• _WORK TO DO_: Could you copy out, word for word, the items from the line containing "1484x812 pixels." through the line containing "Image resolution: width=900", leaving the pictures out?

• _WORKING DATA_:
----

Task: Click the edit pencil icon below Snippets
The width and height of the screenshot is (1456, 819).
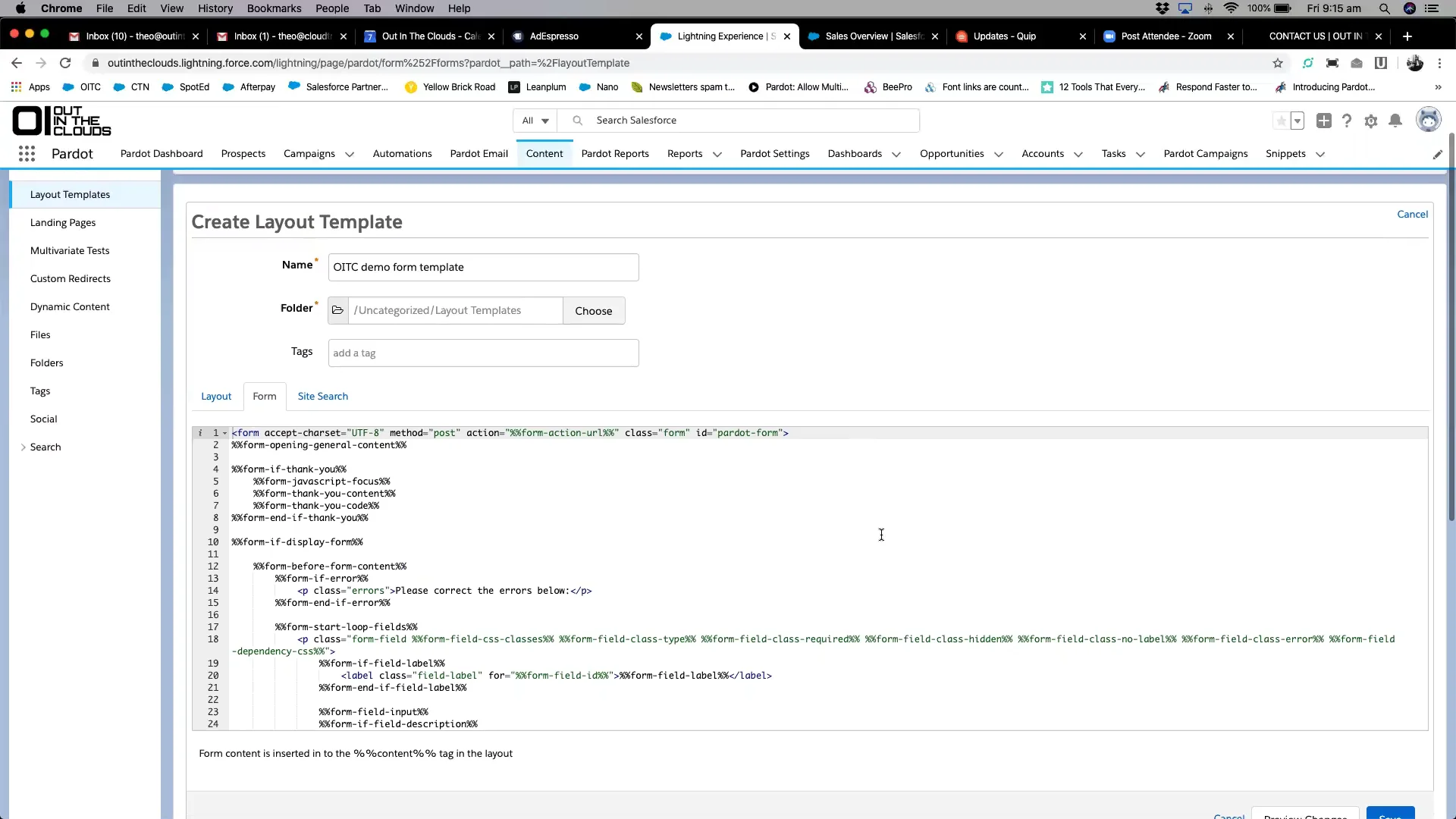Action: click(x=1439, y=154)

----

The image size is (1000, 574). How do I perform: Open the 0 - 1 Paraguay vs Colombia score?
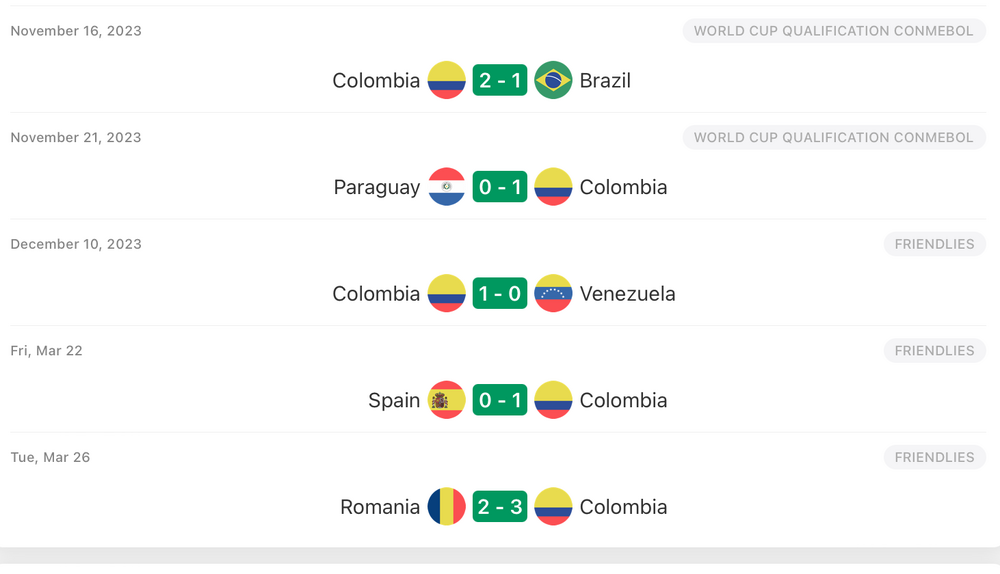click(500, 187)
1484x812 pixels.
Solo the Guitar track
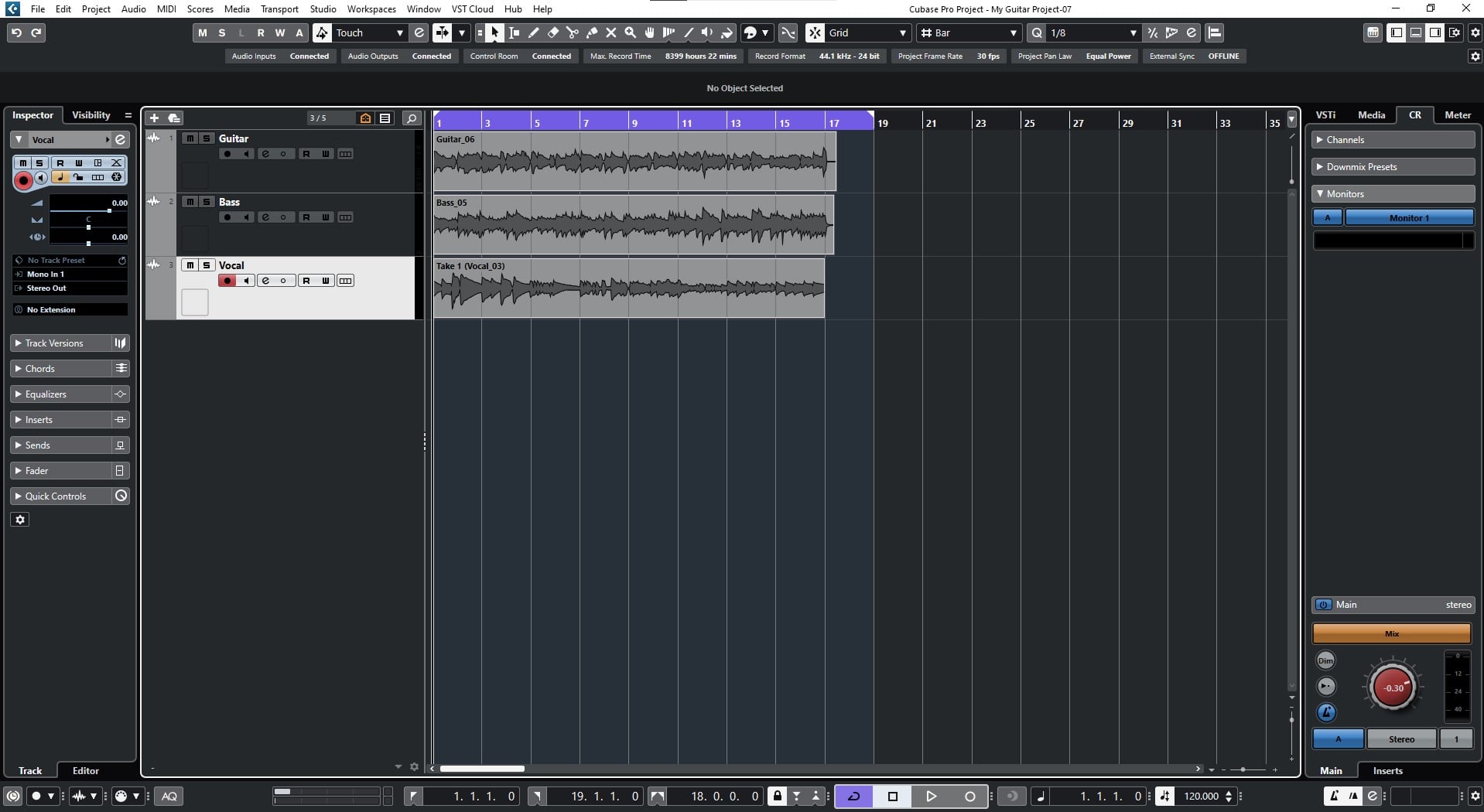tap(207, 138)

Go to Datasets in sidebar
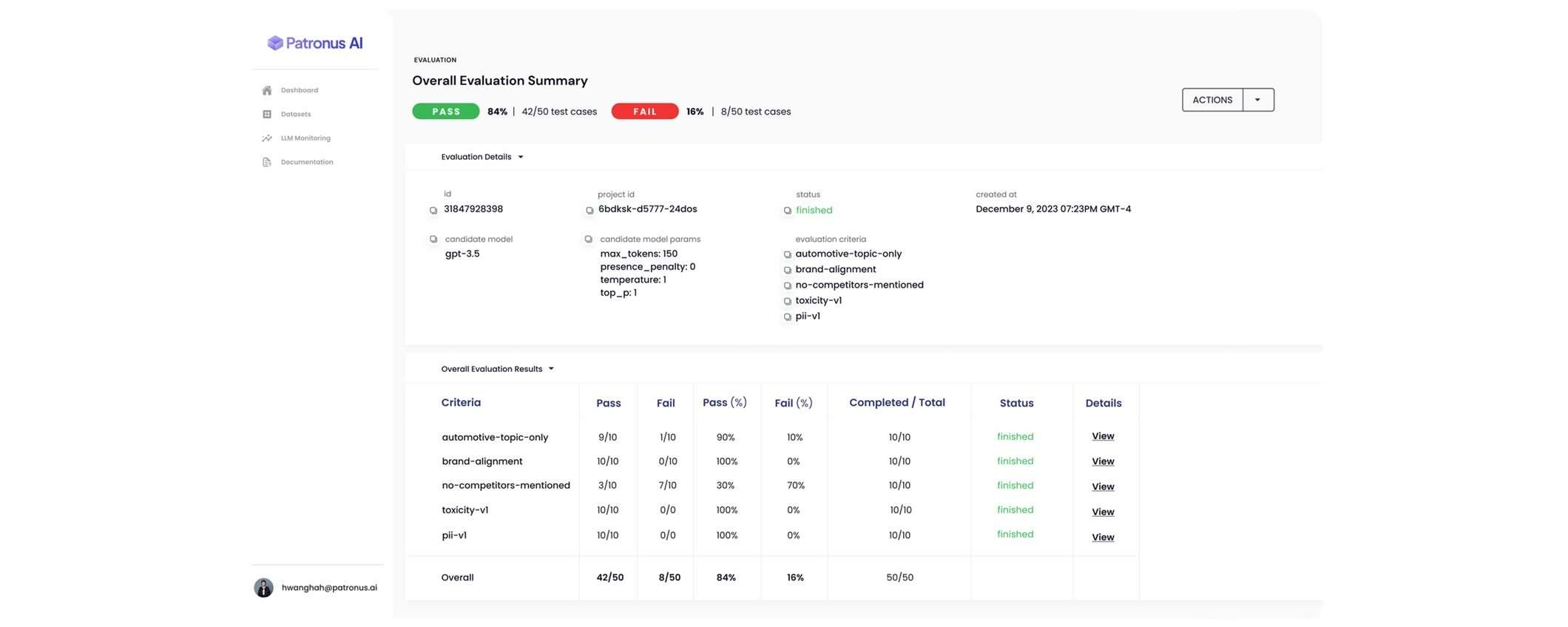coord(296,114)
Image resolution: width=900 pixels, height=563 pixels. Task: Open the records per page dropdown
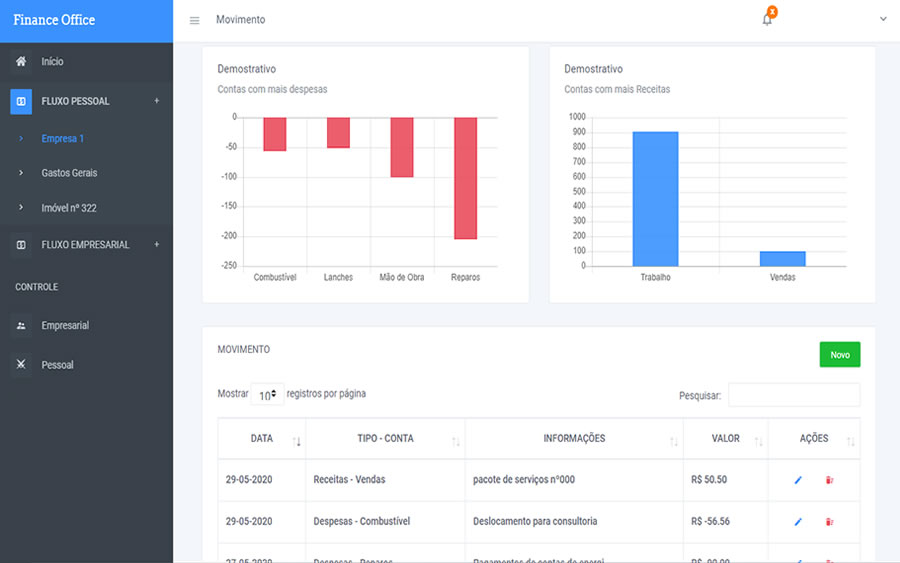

----

• _RESULT_:
1484x812 pixels.
Solo the Guitar track
tap(207, 138)

Go to Datasets in sidebar
coord(296,114)
Image resolution: width=900 pixels, height=563 pixels. Task: Open the records per page dropdown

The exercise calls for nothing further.